What to work on -
Rewrite the records below with each instance of "At what coordinates should I click to accomplish" replaced by "Which point should I click to accomplish", leaving all other text unchanged.

Dataset rows -
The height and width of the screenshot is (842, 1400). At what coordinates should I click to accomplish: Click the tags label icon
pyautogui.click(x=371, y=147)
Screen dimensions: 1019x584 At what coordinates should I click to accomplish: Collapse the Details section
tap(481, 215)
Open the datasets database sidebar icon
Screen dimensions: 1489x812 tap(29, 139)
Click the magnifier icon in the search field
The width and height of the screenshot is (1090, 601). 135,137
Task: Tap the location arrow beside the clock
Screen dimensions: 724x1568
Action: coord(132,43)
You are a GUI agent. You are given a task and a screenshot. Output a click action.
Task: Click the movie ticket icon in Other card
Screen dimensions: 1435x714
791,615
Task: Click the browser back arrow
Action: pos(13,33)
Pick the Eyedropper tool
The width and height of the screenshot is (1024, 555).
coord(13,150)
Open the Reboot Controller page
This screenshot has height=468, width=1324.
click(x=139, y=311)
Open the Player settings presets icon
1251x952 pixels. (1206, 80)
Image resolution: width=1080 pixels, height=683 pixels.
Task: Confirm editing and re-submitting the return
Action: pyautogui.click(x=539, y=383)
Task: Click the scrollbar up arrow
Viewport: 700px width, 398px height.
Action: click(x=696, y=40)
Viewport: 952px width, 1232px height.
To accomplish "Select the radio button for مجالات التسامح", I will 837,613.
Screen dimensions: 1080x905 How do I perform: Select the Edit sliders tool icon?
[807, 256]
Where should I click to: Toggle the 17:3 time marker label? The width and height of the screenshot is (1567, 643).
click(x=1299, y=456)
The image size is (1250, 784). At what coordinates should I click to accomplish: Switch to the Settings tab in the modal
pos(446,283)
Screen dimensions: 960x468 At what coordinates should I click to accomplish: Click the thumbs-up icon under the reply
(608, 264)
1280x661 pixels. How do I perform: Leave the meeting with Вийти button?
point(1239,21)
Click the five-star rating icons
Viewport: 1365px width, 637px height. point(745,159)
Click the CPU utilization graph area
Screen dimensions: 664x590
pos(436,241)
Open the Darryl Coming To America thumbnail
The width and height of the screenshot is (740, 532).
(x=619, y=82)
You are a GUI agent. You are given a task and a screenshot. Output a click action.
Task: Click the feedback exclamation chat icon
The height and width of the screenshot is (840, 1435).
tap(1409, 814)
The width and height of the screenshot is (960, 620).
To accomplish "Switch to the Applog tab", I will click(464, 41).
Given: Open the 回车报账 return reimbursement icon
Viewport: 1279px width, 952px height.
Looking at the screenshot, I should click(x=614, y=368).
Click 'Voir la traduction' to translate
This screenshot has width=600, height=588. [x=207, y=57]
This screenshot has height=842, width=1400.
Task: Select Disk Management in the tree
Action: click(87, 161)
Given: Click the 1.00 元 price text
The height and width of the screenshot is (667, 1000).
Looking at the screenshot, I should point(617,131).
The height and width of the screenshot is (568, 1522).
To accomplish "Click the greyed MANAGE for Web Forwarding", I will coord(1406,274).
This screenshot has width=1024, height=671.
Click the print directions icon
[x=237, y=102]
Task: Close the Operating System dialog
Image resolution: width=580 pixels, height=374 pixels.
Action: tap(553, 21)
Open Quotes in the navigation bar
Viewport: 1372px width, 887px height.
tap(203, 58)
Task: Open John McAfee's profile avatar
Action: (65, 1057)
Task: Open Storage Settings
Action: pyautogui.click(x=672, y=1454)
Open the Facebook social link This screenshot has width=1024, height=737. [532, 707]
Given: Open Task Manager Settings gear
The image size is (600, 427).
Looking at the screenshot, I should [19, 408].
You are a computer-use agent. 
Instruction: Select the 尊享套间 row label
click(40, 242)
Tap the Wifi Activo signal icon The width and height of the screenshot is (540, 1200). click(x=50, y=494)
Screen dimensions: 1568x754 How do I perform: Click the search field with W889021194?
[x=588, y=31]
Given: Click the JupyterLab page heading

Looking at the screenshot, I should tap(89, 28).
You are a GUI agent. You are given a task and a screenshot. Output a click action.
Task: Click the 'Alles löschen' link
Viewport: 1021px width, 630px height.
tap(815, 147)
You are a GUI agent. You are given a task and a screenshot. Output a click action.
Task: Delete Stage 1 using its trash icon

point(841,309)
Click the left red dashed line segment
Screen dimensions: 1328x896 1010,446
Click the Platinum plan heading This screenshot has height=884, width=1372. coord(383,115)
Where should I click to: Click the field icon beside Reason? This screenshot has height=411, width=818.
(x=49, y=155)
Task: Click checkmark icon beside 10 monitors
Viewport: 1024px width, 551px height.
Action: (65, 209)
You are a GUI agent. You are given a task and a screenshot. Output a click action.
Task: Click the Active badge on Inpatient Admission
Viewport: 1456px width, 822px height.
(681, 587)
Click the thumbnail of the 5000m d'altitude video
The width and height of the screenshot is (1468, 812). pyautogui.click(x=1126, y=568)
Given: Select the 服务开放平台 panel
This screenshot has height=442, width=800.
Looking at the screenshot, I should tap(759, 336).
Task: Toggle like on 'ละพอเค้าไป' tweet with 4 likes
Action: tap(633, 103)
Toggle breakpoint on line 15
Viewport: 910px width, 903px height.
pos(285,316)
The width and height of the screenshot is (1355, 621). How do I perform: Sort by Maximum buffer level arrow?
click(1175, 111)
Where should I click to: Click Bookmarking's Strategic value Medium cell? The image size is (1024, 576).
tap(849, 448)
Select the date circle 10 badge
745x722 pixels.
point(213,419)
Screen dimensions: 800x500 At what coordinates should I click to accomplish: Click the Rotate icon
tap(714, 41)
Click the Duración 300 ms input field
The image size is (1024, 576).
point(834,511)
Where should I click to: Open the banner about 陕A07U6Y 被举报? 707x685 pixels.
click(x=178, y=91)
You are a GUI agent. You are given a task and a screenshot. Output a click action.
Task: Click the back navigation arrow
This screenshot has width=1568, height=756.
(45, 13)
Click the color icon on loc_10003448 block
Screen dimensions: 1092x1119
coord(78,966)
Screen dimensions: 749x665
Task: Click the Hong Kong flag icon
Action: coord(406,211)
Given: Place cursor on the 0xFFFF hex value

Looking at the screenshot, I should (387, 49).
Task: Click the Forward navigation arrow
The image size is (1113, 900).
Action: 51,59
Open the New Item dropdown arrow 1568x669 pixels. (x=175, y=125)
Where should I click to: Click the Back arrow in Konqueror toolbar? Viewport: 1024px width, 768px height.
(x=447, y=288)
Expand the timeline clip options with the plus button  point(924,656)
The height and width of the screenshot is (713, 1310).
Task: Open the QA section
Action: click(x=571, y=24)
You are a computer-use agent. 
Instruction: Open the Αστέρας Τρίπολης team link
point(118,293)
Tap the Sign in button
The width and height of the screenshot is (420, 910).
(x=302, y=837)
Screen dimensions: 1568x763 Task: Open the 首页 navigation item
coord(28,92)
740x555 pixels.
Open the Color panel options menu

Finished answer -
The height and width of the screenshot is (842, 1400). Which point should I click to accomplish: Click the tags label icon
pyautogui.click(x=371, y=147)
Screen dimensions: 1019x584 Which point should I click to accomplish: Collapse the Details section
tap(481, 215)
Open the datasets database sidebar icon
Screen dimensions: 1489x812 tap(29, 139)
Click the magnifier icon in the search field
The width and height of the screenshot is (1090, 601). 135,137
Task: Tap the location arrow beside the clock
Screen dimensions: 724x1568
Action: coord(132,43)
You are a GUI agent. You are given a task and a screenshot. Output a click action.
Task: Click the movie ticket icon in Other card
Screen dimensions: 1435x714
791,615
Task: Click the browser back arrow
Action: pos(13,33)
Pick the Eyedropper tool
The width and height of the screenshot is (1024, 555).
coord(13,150)
Open the Reboot Controller page
This screenshot has height=468, width=1324.
click(x=139, y=311)
Open the Player settings presets icon
1251x952 pixels. (1206, 80)
Image resolution: width=1080 pixels, height=683 pixels.
Task: Confirm editing and re-submitting the return
Action: pyautogui.click(x=539, y=383)
Task: Click the scrollbar up arrow
Viewport: 700px width, 398px height.
Action: click(x=696, y=40)
Viewport: 952px width, 1232px height.
To accomplish "Select the radio button for مجالات التسامح", I will 837,613.
Screen dimensions: 1080x905 How do I perform: Select the Edit sliders tool icon?
[807, 256]
Where should I click to: Toggle the 17:3 time marker label? The width and height of the screenshot is (1567, 643).
click(x=1299, y=456)
The image size is (1250, 784). Which point should I click to accomplish: Switch to the Settings tab in the modal
pos(446,283)
Screen dimensions: 960x468 Which point should I click to accomplish: Click the thumbs-up icon under the reply
(608, 264)
1280x661 pixels. How do I perform: Leave the meeting with Вийти button?
point(1239,21)
Click the five-star rating icons
Viewport: 1365px width, 637px height. point(745,159)
Click the CPU utilization graph area
Screen dimensions: 664x590
pos(436,241)
Open the Darryl Coming To America thumbnail
The width and height of the screenshot is (740, 532).
(x=619, y=82)
You are a GUI agent. You are given a task and a screenshot. Output a click action.
Task: Click the feedback exclamation chat icon
The height and width of the screenshot is (840, 1435).
tap(1409, 814)
The width and height of the screenshot is (960, 620).
To accomplish "Switch to the Applog tab", I will click(464, 41).
Given: Open the 回车报账 return reimbursement icon
Viewport: 1279px width, 952px height.
Looking at the screenshot, I should click(x=614, y=368).
Click 'Voir la traduction' to translate
This screenshot has width=600, height=588. [x=207, y=57]
This screenshot has height=842, width=1400.
Task: Select Disk Management in the tree
Action: click(87, 161)
Given: Click the 1.00 元 price text
The height and width of the screenshot is (667, 1000).
Looking at the screenshot, I should point(617,131).
The height and width of the screenshot is (568, 1522).
To accomplish "Click the greyed MANAGE for Web Forwarding", I will coord(1406,274).
This screenshot has width=1024, height=671.
Click the print directions icon
[x=237, y=102]
Task: Close the Operating System dialog
Image resolution: width=580 pixels, height=374 pixels.
Action: tap(553, 21)
Open Quotes in the navigation bar
Viewport: 1372px width, 887px height.
tap(203, 58)
Task: Open John McAfee's profile avatar
Action: (65, 1057)
Task: Open Storage Settings
Action: pyautogui.click(x=672, y=1454)
Open the Facebook social link This screenshot has width=1024, height=737. [532, 707]
Given: Open Task Manager Settings gear
The image size is (600, 427).
Looking at the screenshot, I should [19, 408].
You are a computer-use agent. 
Instruction: Select the 尊享套间 row label
click(40, 242)
Tap the Wifi Activo signal icon The width and height of the screenshot is (540, 1200). click(x=50, y=494)
Screen dimensions: 1568x754 How do I perform: Click the search field with W889021194?
[x=588, y=31]
Given: Click the JupyterLab page heading

Looking at the screenshot, I should tap(89, 28).
You are a GUI agent. You are given a task and a screenshot. Output a click action.
Task: Click the 'Alles löschen' link
Viewport: 1021px width, 630px height.
tap(815, 147)
You are a GUI agent. You are given a task and a screenshot. Output a click action.
Task: Delete Stage 1 using its trash icon

point(841,309)
Click the left red dashed line segment
Screen dimensions: 1328x896 1010,446
Click the Platinum plan heading This screenshot has height=884, width=1372. coord(383,115)
Where should I click to: Click the field icon beside Reason? This screenshot has height=411, width=818.
(x=49, y=155)
Task: Click checkmark icon beside 10 monitors
Viewport: 1024px width, 551px height.
Action: (65, 209)
You are a GUI agent. You are given a task and a screenshot. Output a click action.
Task: Click the Active badge on Inpatient Admission
Viewport: 1456px width, 822px height.
(681, 587)
Click the thumbnail of the 5000m d'altitude video
The width and height of the screenshot is (1468, 812). pyautogui.click(x=1126, y=568)
Given: Select the 服务开放平台 panel
This screenshot has height=442, width=800.
Looking at the screenshot, I should tap(759, 336).
Task: Toggle like on 'ละพอเค้าไป' tweet with 4 likes
Action: tap(633, 103)
Toggle breakpoint on line 15
Viewport: 910px width, 903px height.
pos(285,316)
The width and height of the screenshot is (1355, 621). How do I perform: Sort by Maximum buffer level arrow?
click(1175, 111)
Where should I click to: Click Bookmarking's Strategic value Medium cell? The image size is (1024, 576).
tap(849, 448)
Select the date circle 10 badge
745x722 pixels.
point(213,419)
Screen dimensions: 800x500 Which point should I click to accomplish: Click the Rotate icon
tap(714, 41)
Click the Duración 300 ms input field
The image size is (1024, 576).
point(834,511)
Where should I click to: Open the banner about 陕A07U6Y 被举报? 707x685 pixels.
click(x=178, y=91)
You are a GUI agent. You are given a task and a screenshot. Output a click action.
Task: Click the back navigation arrow
This screenshot has width=1568, height=756.
(45, 13)
Click the color icon on loc_10003448 block
Screen dimensions: 1092x1119
coord(78,966)
Screen dimensions: 749x665
Task: Click the Hong Kong flag icon
Action: coord(406,211)
Given: Place cursor on the 0xFFFF hex value

Looking at the screenshot, I should (387, 49).
Task: Click the Forward navigation arrow
The image size is (1113, 900).
Action: 51,59
Open the New Item dropdown arrow 1568x669 pixels. (x=175, y=125)
Where should I click to: Click the Back arrow in Konqueror toolbar? Viewport: 1024px width, 768px height.
(x=447, y=288)
Expand the timeline clip options with the plus button  point(924,656)
The height and width of the screenshot is (713, 1310).
Task: Open the QA section
Action: click(x=571, y=24)
You are a computer-use agent. 
Instruction: Open the Αστέρας Τρίπολης team link
point(118,293)
Tap the Sign in button
The width and height of the screenshot is (420, 910).
(x=302, y=837)
Screen dimensions: 1568x763 Task: Open the 首页 navigation item
coord(28,92)
740x555 pixels.
Open the Color panel options menu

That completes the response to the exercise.